Local News

A helping hand for Birthright

Josh Furman

By Leyna Krow, Assistant Editor, JTNews

Free trips to Israel don’t come cheap.
Since 2000, Taglit-Birthright Israel has sent more than 220,000 Jews between the ages of 18-26 on 10-day trips to Israel, at no cost to participants. But now, with application rates at an all time high, Birthright, having lost money both from the effects of the recession and through investments with Bernard Madoff, is struggling to meet the demand. This past summer, Birthright was only able to accommodate 30 percent of the 38,000 people who applied to go on trips. In Seattle, there were 391 applicants for just 99 spots.
Now, in an effort to increase the number of trips for Seattle young adults, the Jewish Federation of Greater Seattle is partnering with the Birthright Israel Foundation for a local fundraising campaign.
On Dec. 1, at a meeting at a private home on Mercer Island, Federation staff and Birthright trip alumni educated potential donors about the impact Birthright trips can have on the lives of participants.
According to a 2009 study conducted by Brandeis University in conjunction with Birthright Israel, Jewish young adults who go on Birthright trips are 60 percent more likely to marry a Jewish partner than their peers who have not been on trips. They are also 25 percent more likely to report feeling “very much” connected to Israel, and 73 percent considered their trip a life-changing experience.
Numbers don’t mean a whole lot without personal stories to back them up, however. Hannah Zommick, planning and community affairs coordinator for the Jewish Federation, went on a Birthright trip when she was 18. She, along with two other Birthright alumni, shared her impression of traveling to Israel for the first time and what the experience meant to her and her fellow trip-mates.
“There were a lot of people on my trip who, for them, this was the first Jewish thing they had done,” Zommick recalled. “I have a friend in that situation who said she started feeling Jewish in Israel and that was great for her.”
Zommick said she counts her Birthright trip as a once-in-a-lifetime opportunity and said that the experience opened other doors for her, including the chance to return to Israel the following winter for a volunteer program.
“It’s almost like I got two trips out of it, when I don’t think I would have had an opportunity to go to Israel at all if I didn’t go with Birthright,” she said.
According to Tana Senn, director of communications at the Jewish Federation, from the 30 people in attendance at the Dec. 1 meeting, the Federation and Birthright Israel collected $30,000 in donations.
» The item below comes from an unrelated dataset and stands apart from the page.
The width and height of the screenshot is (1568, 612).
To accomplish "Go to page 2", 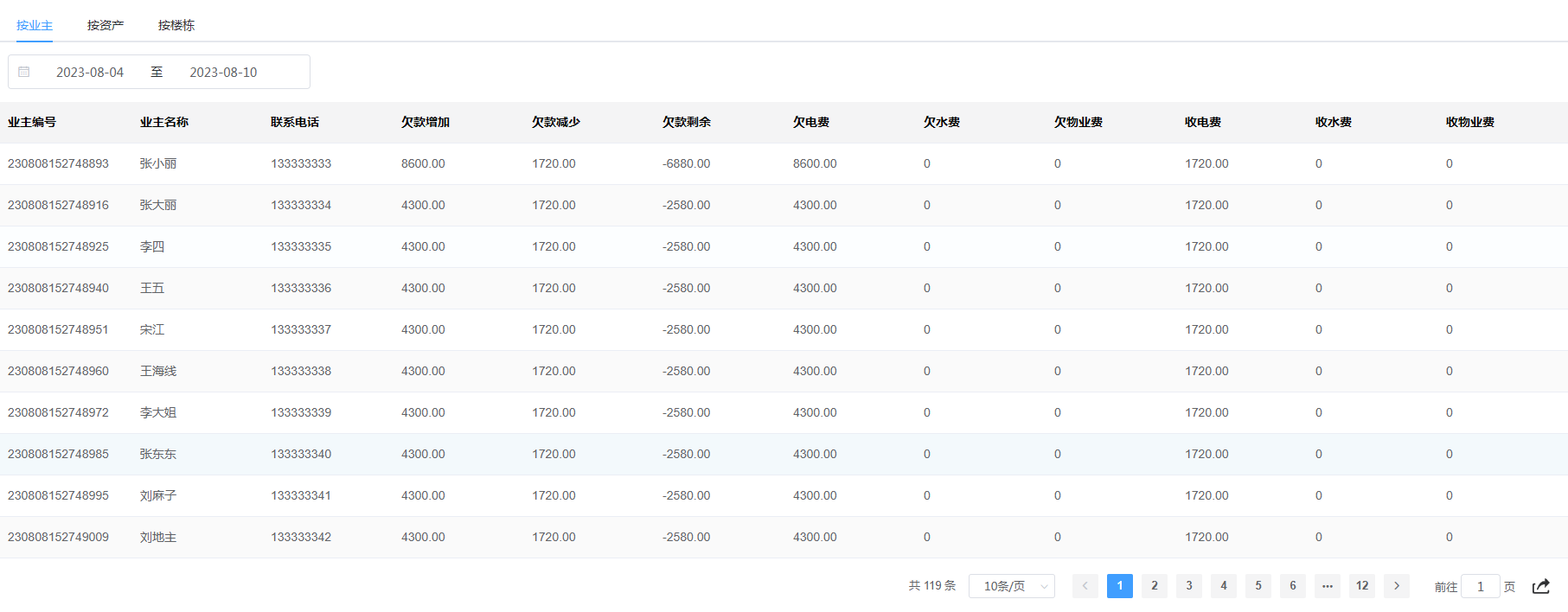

At the time JTNews went to press, the joint initiative had received an additional $10,000.
The impetus for the special fundraising campaign in Seattle is a nationwide challenge grant that has been offered to Birthright Israel by the Adelson Family Foundation in Las Vegas. The grant will match however much money Birthright Israel can raise. Senn noted that the funds raised in Seattle will be dedicated specifically for sending Seattle young adults to Israel.
This fundraising campaign is something of a unique project for the Jewish Federation of Greater Seattle, but one that Jewish Federation past president Robin Boehler said will likely be replicated in the future. Traditionally, the Federation runs one large community campaign a year, and the money collected from that annual campaign is then distributed among the Federation’s partner agencies without donors having a say in how much of their contribution goes to each recipient.
However, with the Birthright campaign, donors know exactly where their money is going.
“We saw this as a way to engage people who might not be interested in giving to the annual campaign,” Boehler said. “This is for them, as well as for our regular donors, to give additionally for a specific project.”
Boehler added she isn’t aware of any other federations around the country that have made use of single-recipient campaigns, but she thinks that for Seattle, they could be very successful programs. She anticipates the Federation running similar campaigns in the coming year.